Todo mês, durante uma semana, é realizado o pagamento do programa Bolsa Família na cidade de Teofilândia. Notavelmente é mais um fato comum dentro da dinâmica social e cotidiana dos moradores da cidade. A grande maioria dos beneficiários são oriundos da zona rural, que deslocam-se em transportes compatíveis com a situação de vida (predominância de “paus de arara”). É banal o encontro de grupos de diferentes povoados, que sob um escaldante sol (exemplificação muito observada) permanecem em meio à grande fila na espera do atendimento ou receber o dinheiro.
Neste lugar, diverso em termo de desejos, padrões de vida e carga cultural impõe-se subjetivamente e de forma objetivamente real “um cântico de acolhimento” e de cooperação, no que concerne à palavras, conselhos ou referências ligadas a estilos de vida consagrados. Lá, falar e/ou expressar-se é obrigação! O outro é importante na medida que lhes é atribuída e manifestada tal designação. Comer a “marmita” quente no sentido lógico e literal (sol), em meio a fila, é algo normal, pois, negar o que se passa no habitat normal que é a roça é inconcebível, e não compatível com sua endoculturação.
A materialização e/ou manifestação de cargas de vida, propagam-se intensamente em forma de casos cotidianos vividos, histórias do passado experimentado e berço de aprendizado, piadas ou até mesmo situações ocorridas na própria fila. Por instantes, esquece-se do objetivo formal devido a embriaguez do “mundo pessoal” comum e arraigado de ações culturais, a fila anda, então, retorna-se o pensamento para as angustias que os acometem diariamente. O que fazer com o dinheiro recebido? Ou seja, qual o sentido de privilégio para quem nunca teve privilégio de ter privilégios? No mais, a necessidade de existência e sobrevivência impera ante a realidade sofredora e o momento de descontração na fila.

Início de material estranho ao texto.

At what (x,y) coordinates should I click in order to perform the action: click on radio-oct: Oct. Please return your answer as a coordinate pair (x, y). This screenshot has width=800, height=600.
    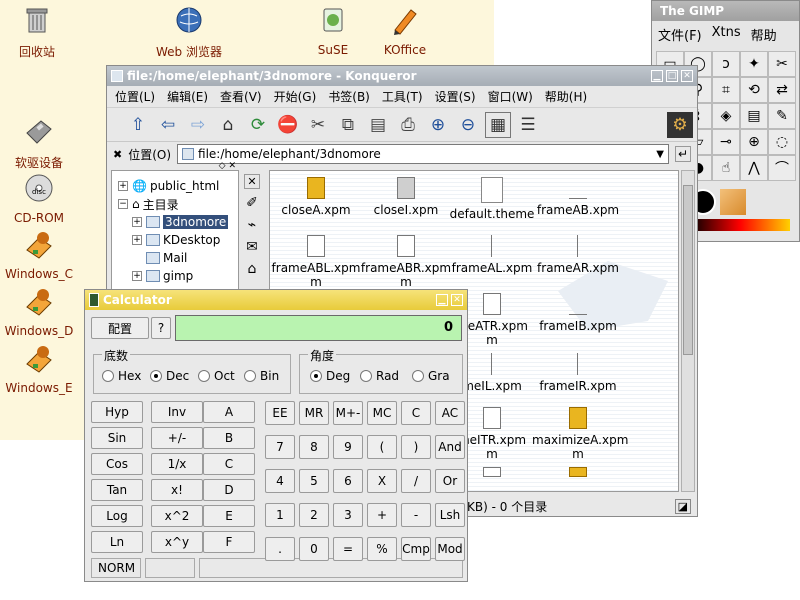
    Looking at the image, I should click on (216, 376).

Trocar experiências e flexibilizar a situação é o ato de significação existente. Provavelmente situações como essa, são mais difíceis ou improváveis de acontecerem quando não há um principio motivador generalizado que as cause, ou alguma obrigação ou necessidade ante algo formalizado e legal.
Enfim, a fila do Bolsa Família é muito mais do que aparenta ser e do que realmente é. Entendê-la é manifestar um olhar compatível ou afim com tais situações. É estar endoculturizado com a endoculturação do próximo, assim impondo e/ou manifestando ações de respeito e desejo de aprendizagem ante a cultura resplandecente e irradiante no “meio vivente”. É preciso desconstruir algumas aparentes verdades, e valorizar as imagens que conduzem nossas ações, tendo como um dos pressupostos a valoração da cultura, não como uma forma de acesso generalizado, e sim como algo inerente à consciência e a inconsciência de cada indivíduo.

Hercules de Oliveira Ferreira (em 08/04/08)


REFERÊNCIA:
MELLO. Luiz Gonzaga de. Antropologia cultural: Iniciação, temas e teorias. Petrópolis: Vozes, 1987.